Chicago had public housing for the elderly where crime was never a major consideration. But housing projects consisting of apartments with multiple bedrooms and large families became war zones. Writes Hunt:

Widespread social disorder emerged in Chicago’s high-rise projects shortly after they opened in the 1950s and early 1960s, before poverty became entrenched, before jobs disappeared in black ghettos, before the [Chicago Housing Authority]’s finances collapsed, before deferred maintenance meant physical disorder, and before the drug scourge ravaged tenants. … CHA planners produced communities with youth-adult ratios several magnitudes greater than any previously seen in the urban experience.

Ironically, the concentration of youth resulted from progressive social engineering. “Reformers had long proclaimed with both sentiment and social science that public housing’s main beneficiaries would be children saved from the evils of the slums,” Hunt writes. Based on that premise, they excluded childless families from the projects. Child-adult ratios soared and social disorder ensued.

The child-adult ratio is an issue that has received astonishingly little attention from social scientists and politicians, Hunt contends. It’s not too late for Richmond authorities to consider the implications of his argument.

Richmond never built the Cabrini-Green- or Pruitt-Igoe-style high-rise projects that made Chicago and St. Louis synonyms for dysfunctional public housing.

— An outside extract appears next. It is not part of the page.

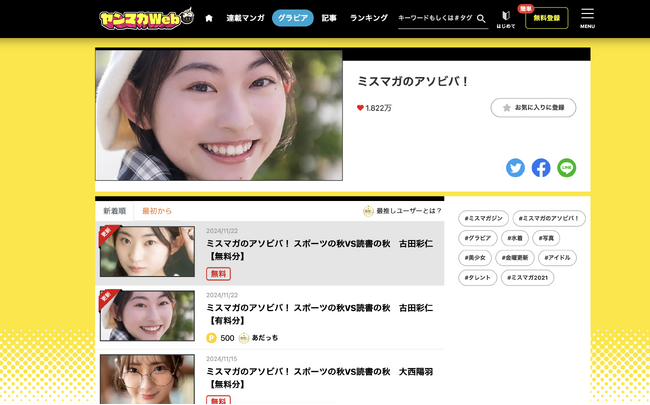Click the 無料登録 signup button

Indeed, Richmond’s projects conform more closely to the emerging 1950s suburban ideal of  one- and two-story buildings set in cul de sacs and surrounded by large amounts of open space. Mosby Court and Creighton Court never had to deal with broken elevators, poorly lit stairwells and other features that rendered Cabrini-Green uninhabitable. Kids had plenty of room to run and play (although the landscape was barren). But the Richmond housing projects, launched with so much hope and good intentions, followed a similar path to social disorder. Why?

Hunt’s insights into Chicago housing offer one possible explanation. If Richmond’s public housing had the same high ratios of youth to adults, the few resident adults may have found swarms of adolescents impossible to discipline by traditional means of social control. It would be interesting to go back through the records of the Richmond Redevelopment & Housing Authority to see if Cabrini-Green’s youth-to-adult ratios prevailed.

There is another aspect of this issue that Hunt does not raise (at least not in the first two-thirds of his book, which is all that I have read yet): changing family structure. I would argue that intact, two-parent households are more effective at regulating the activities of their children than are households headed by single mothers. While there may be adult males living with the single mothers, they often are not the children’s fathers and feel no responsibility for raising them. Combine a project with a high child-to-adult ratio and households headed by unwed mothers — especially if those mothers were themselves raised in a permissive and unregulated environment — and you have a recipe for social breakdown.

If this line of reasoning is sound, the question we need to be asking in Richmond is not, “Can we break up concentrations of poverty?” The question is, “Can we break up concentrations of populations with high youth-to-adult ratios and unwed mothers?” As a practical matter, breaking up concentrations of poverty may be the same thing as breaking up populations dominated by youth and unwed mothers. Perhaps I am making an esoteric distinction. But I think not.

Housing authorities need to be attuned to whom they admit into the mixed-income housing they plan to build in the East End. It is not sufficient to have families that are “not poor.” A household with a single working mom and two kids might qualify by her income as working-class or middle-class and, therefore, would count toward the goal of creating a mixed-income community. But if that household contributes to a skewed youth-adult ratio, and if there is no father to contribute to raising and disciplining the children, it could well perpetuate the negative social dynamic of East End poverty.

I don’t pretend to have the answers. I’m just asking questions. But I’m not persuaded that city leaders have the answers either. I fear we shall spend tens of millions of public dollars on a roll of the dice pursuing the latest intellectual fashion without really knowing what we’re doing.